A los que ocupan cargos directivos se les podrían fijar límites más altos que a los que ocupan los puestos más bajos. Esta medida tiene por objeto reducir el riesgo de realizar transacciones no autorizadas. El límite de gasto establecido nunca debe ser sobrepasado y debe ser establecido en la política. Si algún empleado sobrepasa el límite, la cantidad extra tiene que ser deducida de su nómina más una multa.

Siempre lleve a cabo una revisión anual

El programa de tarjetas de crédito de la empresa tiene que ser revisado año tras año. Esto se debe a que algunos empleados pueden haberse trasladado de un departamento a otro y como cada departamento tiene un límite de gastos específico, es necesario hacer una revisión anual del programa.

De este modo, los jefes de departamento pueden establecer nuevos límites de gastos en función de las responsabilidades de cada empleado. Si un empleado trabaja en un departamento que ya no necesita una tarjeta de crédito corporativa, puede ser eliminado del programa.

Aumente la eficiencia haciendo seguimiento

Es bueno para usted tener a alguien que no forme parte de su compañía o que no sea titular de una tarjeta para que haga resúmenes de las transacciones en nombre de la compañía y se los envíe al final de cada mes. El propósito principal de esta persona designada será listar los nombres de los empleados que no dieron explicaciones y declaraciones oportunas sobre el uso de su tarjeta.

Esta es una forma fácil de controlar qué empleados se adhieren a las políticas de la tarjeta y cuáles no. Después de un cierto período de tiempo, puede optar por azotar a los titulares de tarjetas perpetuas que siempre van en contra de las pólizas, ya sea quitándoles las tarjetas de forma temporal o incluso permanente.

Evaluar los valores atípicos

Recuerde, una tarjeta corporativa emitida por un empleado sólo debe ser usada en ciertos artículos que son útiles para la compañía y nunca debe ser usada para comprar artículos personales a menos que sea una emergencia.
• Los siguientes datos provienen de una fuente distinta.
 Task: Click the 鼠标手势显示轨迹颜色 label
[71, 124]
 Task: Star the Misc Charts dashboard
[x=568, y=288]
Por lo tanto, es necesario controlar todos los gastos que cada empleado utiliza en la tarjeta al final de cada mes.

Si uno o más empleados usan la tarjeta en artículos personales, se debe hacer una evaluación minuciosa para determinar si se debió a una emergencia o no. Si no se trata de un caso de emergencia, se deben tomar medidas disciplinarias contra el titular de la tarjeta. Por el contrario, si se debe a una emergencia, los gastos incurridos deberán deducirse del salario del titular de la tarjeta sin que se tomen medidas disciplinarias contra él.

Dividir el riesgo

La política de su tarjeta corporativa debe asegurar que el usuario empleado sea personalmente responsable de todos los saldos de la tarjeta de crédito a su propio riesgo. Con esta política en vigor, la compañía sólo tendrá que reembolsar los fondos a los titulares de las tarjetas individuales de acuerdo con la cantidad de gastos aprobados.

Esto es a lo que nos referimos como reparto de riesgos entre la empresa y los empleados. Esta es una buena manera de tratar con los empleados que tienden a comprar sus cosas personales utilizando la tarjeta, ya que sólo se les dará una cantidad que coincida con los gastos aprobados solamente.